Richard Vallance appeared before Doncaster Magistrates.
Richard Vallance appeared before Doncaster Magistrates.

A man known as the ‘Donny Klown’ who confronted women while wearing a Halloween mask has been told not to wear it again.

Richard Stephen Vallance, aged 35, of Argyll Avenue, Intake, was ordered not to wear the mask in public for two years, as part of a community behaviour order.

Vallance was previously convicted of two public order offences relating to causing distress, harassment or alarm, and appeared at Doncaster Magistrates Court this morning for sentencing.

The court heard that on April 22 this year, Vallance approached two hospital workers, Rebecca Pettigrew and Sonica Kaur as they were walking along Armthorpe Road at around 6.50pm.

Prosecutor David Shepherd said that Vallance put his arms out towards both women and blocked their paths, leading them to fear they were going to be attacked, but they had each managed to get away.

In a victim impact statement, Rebecca Pettigrew said: “This incident has left me feeling frightened and vulnerable. I had walked this way to work for four years, but now I feel two frightened to walk on this road alone.”

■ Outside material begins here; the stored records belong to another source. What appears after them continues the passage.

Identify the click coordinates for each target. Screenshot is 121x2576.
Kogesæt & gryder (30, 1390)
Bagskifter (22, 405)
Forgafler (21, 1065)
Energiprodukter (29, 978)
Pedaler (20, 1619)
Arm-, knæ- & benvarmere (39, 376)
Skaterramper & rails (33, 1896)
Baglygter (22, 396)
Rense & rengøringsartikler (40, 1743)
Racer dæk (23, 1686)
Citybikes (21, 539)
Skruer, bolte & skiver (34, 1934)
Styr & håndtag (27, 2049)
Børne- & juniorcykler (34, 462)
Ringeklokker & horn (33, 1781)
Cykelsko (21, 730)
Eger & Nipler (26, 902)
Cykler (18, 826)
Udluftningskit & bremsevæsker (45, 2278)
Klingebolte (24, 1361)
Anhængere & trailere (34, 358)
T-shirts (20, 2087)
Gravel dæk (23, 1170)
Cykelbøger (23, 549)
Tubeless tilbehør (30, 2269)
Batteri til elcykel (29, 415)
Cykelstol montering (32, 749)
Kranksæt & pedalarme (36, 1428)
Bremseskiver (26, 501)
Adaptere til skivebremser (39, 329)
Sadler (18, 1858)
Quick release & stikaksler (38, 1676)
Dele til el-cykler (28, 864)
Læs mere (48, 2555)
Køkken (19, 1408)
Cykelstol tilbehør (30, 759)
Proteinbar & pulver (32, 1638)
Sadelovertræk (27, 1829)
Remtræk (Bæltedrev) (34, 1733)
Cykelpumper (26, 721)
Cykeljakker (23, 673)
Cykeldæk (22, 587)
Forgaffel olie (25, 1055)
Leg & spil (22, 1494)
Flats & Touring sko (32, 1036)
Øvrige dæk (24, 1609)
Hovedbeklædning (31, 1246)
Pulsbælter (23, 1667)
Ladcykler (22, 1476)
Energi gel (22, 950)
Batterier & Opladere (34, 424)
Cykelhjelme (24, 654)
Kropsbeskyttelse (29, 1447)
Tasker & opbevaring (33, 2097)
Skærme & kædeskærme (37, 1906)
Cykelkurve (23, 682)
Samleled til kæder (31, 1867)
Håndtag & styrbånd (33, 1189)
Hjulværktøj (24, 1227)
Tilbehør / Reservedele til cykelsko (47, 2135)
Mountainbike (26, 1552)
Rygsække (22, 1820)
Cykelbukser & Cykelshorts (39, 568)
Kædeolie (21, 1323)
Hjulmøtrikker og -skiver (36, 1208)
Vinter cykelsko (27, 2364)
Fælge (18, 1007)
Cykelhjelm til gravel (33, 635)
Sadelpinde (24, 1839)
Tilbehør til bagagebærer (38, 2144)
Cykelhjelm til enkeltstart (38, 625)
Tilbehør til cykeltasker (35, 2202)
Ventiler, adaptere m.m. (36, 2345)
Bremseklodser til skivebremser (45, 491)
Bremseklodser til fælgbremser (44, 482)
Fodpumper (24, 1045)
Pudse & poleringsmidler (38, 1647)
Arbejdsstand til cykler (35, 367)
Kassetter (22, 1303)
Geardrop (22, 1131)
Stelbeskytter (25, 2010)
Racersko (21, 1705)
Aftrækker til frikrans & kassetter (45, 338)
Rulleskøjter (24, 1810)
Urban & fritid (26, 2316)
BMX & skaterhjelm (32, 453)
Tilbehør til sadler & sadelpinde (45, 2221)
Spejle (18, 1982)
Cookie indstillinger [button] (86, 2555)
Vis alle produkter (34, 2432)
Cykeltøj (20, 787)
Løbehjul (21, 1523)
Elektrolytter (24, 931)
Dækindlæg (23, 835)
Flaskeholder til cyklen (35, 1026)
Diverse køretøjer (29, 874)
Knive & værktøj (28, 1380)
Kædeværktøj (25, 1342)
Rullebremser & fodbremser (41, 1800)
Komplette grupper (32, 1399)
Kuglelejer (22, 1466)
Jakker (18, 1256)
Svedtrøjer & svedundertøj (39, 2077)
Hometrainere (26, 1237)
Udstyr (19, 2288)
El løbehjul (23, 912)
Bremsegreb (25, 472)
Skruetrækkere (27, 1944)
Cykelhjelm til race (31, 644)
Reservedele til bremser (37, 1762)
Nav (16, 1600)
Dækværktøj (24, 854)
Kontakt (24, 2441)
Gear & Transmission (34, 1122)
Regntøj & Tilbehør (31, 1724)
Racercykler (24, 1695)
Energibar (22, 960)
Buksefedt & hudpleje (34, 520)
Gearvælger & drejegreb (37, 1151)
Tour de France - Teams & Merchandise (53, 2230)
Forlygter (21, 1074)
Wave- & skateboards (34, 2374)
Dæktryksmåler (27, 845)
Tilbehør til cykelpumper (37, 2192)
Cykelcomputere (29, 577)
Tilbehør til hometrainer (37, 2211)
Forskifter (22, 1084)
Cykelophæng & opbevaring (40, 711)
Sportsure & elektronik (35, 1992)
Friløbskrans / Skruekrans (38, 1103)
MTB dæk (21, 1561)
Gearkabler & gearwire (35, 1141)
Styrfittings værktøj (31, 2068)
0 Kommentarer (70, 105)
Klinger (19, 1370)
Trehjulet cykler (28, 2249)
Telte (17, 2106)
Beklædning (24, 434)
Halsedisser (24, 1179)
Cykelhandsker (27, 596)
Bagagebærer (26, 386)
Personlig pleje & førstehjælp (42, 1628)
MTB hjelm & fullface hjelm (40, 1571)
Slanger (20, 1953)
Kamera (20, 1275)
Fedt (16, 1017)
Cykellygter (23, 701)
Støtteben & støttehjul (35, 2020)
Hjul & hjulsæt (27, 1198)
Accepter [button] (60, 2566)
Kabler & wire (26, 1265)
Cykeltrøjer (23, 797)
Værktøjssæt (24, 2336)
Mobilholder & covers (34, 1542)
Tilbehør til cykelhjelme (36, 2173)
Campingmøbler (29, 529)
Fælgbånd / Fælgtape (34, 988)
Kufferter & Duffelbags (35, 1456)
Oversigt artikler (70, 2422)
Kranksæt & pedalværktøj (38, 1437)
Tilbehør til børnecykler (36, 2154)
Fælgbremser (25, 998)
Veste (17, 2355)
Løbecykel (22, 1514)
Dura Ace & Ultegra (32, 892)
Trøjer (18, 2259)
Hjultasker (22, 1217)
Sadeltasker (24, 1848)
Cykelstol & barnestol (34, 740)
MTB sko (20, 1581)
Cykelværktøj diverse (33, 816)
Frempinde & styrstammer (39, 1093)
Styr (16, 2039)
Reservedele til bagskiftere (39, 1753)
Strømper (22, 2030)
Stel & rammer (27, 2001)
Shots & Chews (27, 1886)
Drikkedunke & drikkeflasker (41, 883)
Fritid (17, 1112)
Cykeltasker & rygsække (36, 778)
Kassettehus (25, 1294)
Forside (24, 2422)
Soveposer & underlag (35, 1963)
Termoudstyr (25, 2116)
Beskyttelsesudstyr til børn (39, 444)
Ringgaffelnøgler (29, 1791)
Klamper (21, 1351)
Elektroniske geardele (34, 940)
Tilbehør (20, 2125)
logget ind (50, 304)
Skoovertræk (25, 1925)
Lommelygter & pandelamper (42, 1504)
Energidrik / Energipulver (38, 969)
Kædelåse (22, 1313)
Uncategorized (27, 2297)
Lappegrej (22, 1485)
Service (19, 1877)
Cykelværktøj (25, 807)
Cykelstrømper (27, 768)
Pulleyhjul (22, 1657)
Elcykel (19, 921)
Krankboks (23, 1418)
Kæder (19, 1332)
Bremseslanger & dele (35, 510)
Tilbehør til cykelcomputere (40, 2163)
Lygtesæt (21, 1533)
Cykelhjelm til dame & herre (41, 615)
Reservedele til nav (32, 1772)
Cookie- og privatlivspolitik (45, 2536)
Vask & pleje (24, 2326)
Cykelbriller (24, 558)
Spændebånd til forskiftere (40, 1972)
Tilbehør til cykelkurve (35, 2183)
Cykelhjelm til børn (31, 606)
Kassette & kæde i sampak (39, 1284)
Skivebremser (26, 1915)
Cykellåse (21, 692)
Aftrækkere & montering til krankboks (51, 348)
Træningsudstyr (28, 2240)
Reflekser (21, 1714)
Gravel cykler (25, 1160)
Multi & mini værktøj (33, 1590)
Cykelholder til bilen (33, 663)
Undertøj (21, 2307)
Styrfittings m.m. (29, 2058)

Sonica Kaur said: “This has left me feeling frightened and scared. I think about what might have happened if we were not in a public place, the consequences might not have been the same.”

She added that she was now too scared to go out alone, even during the day.

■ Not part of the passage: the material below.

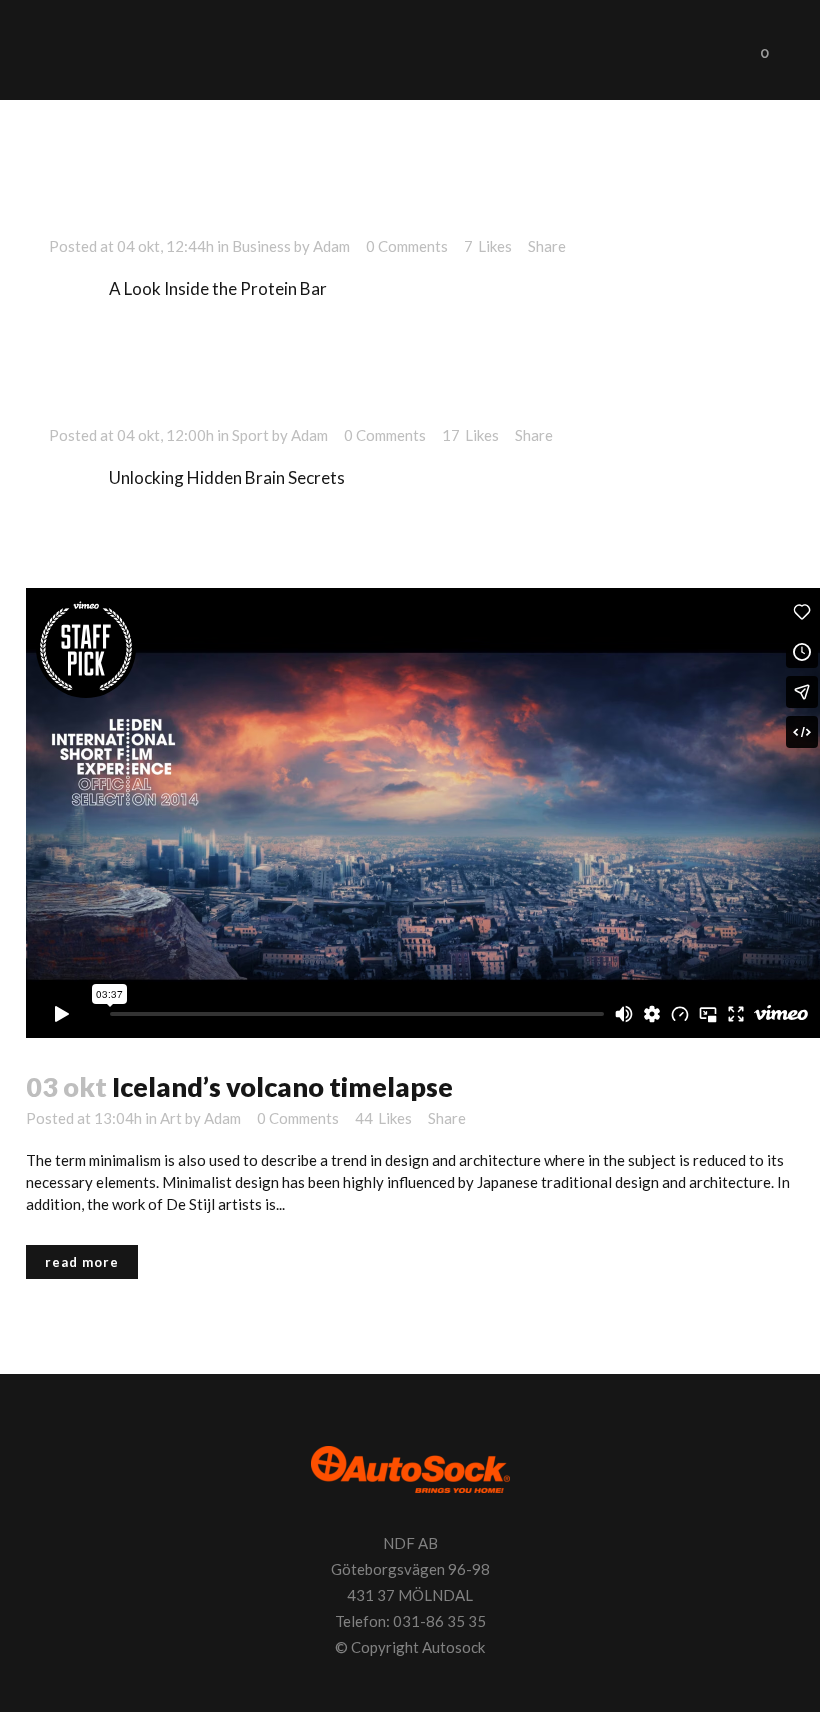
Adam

Tim Williamson, defending, said Vallance had not meant to alarm or upset the women, and was trying to raise awareness of facial disfigurement.

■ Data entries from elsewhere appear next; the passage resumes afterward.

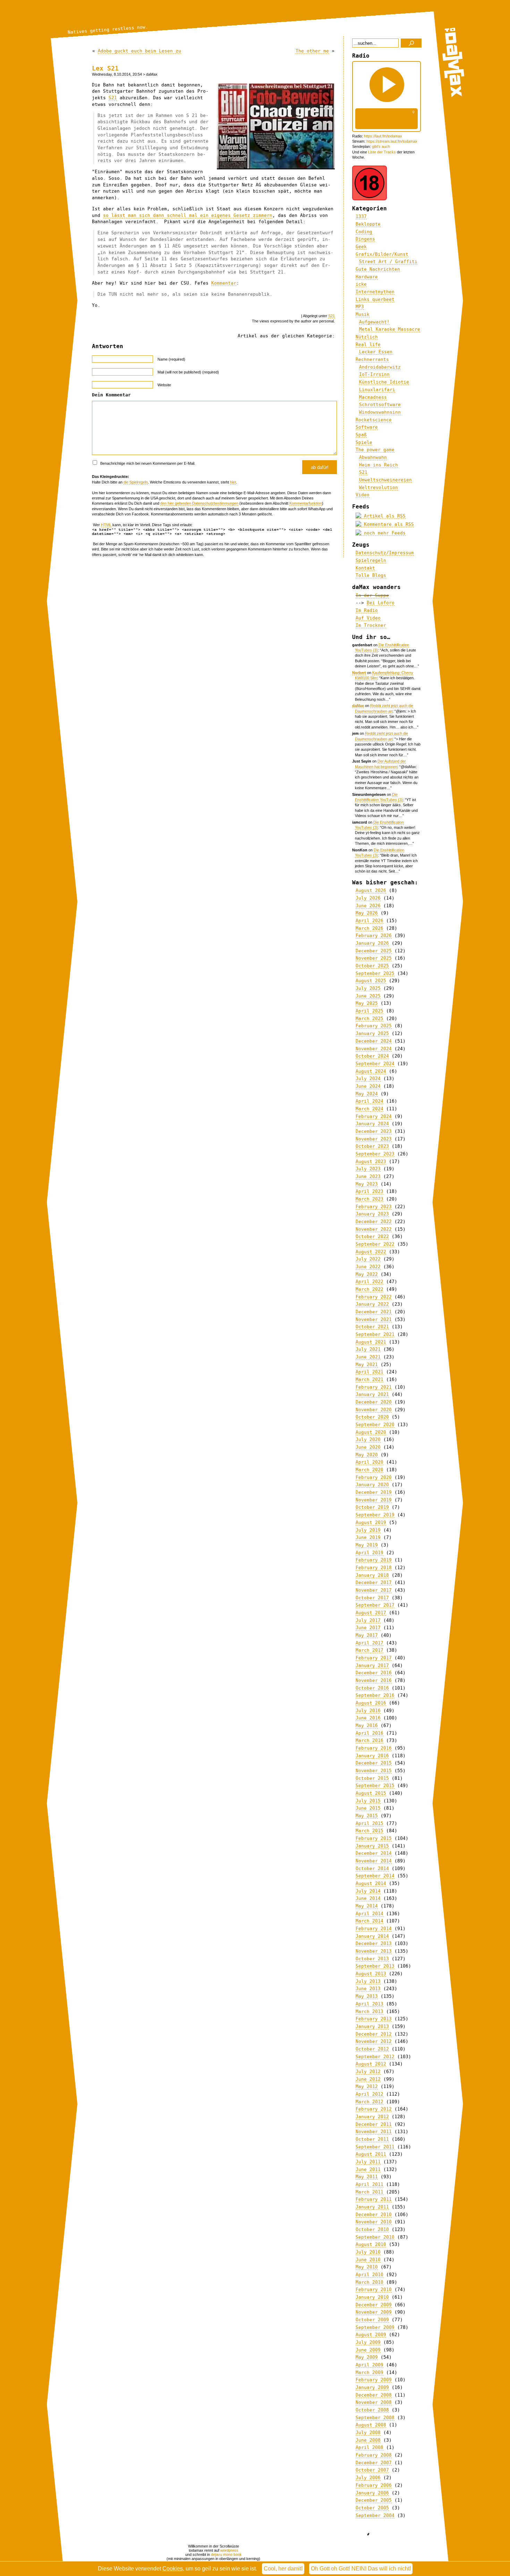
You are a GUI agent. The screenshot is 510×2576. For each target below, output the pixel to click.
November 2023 (374, 1139)
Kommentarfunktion (305, 503)
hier (233, 482)
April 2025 (369, 1010)
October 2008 (372, 2410)
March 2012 (369, 2101)
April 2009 (369, 2364)
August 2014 (371, 1883)
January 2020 (372, 1484)
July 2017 (368, 1620)
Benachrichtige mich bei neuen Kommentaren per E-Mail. (147, 463)
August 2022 (371, 1251)
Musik (362, 314)
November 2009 (374, 2312)
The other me (312, 50)
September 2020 (375, 1424)
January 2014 (372, 1936)
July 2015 (368, 1800)
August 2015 (371, 1793)
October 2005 (372, 2507)
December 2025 (374, 950)
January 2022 (372, 1304)
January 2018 (372, 1575)
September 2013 (375, 1966)
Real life (368, 344)
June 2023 (368, 1176)
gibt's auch (381, 146)
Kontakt (365, 568)
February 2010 (374, 2289)
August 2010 (371, 2244)
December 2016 (374, 1672)
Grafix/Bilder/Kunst (382, 254)
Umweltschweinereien (385, 479)
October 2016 (372, 1688)
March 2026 (369, 928)
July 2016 (368, 1710)
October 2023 (372, 1146)
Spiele (364, 442)
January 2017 (372, 1665)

As part of the community behaviour order, Deputy District Judge Philip Houlden also told Vallance that he could not paint his face to look like a clown when he was in a public place.

He was also banned from uploading any picture intending to, or likely to, promote the Donny Klown on any website on social media.

He was also ordered not to take part in any discussions promoting this persona.

Vallance was handed a 16 week prison sentence for the offences, which was suspended for 12 months.

He was ordered to pay each of his victims £200 compensation, and £200 costs and told he must complete a rehabilitation requirement lasting 25 days.

After being sentenced Vallance said: “After hearing the impact this had I was ashamed by what I had done. It was seen as a prank, but after hearing the affect of my inexcusable actions I want to apologise.”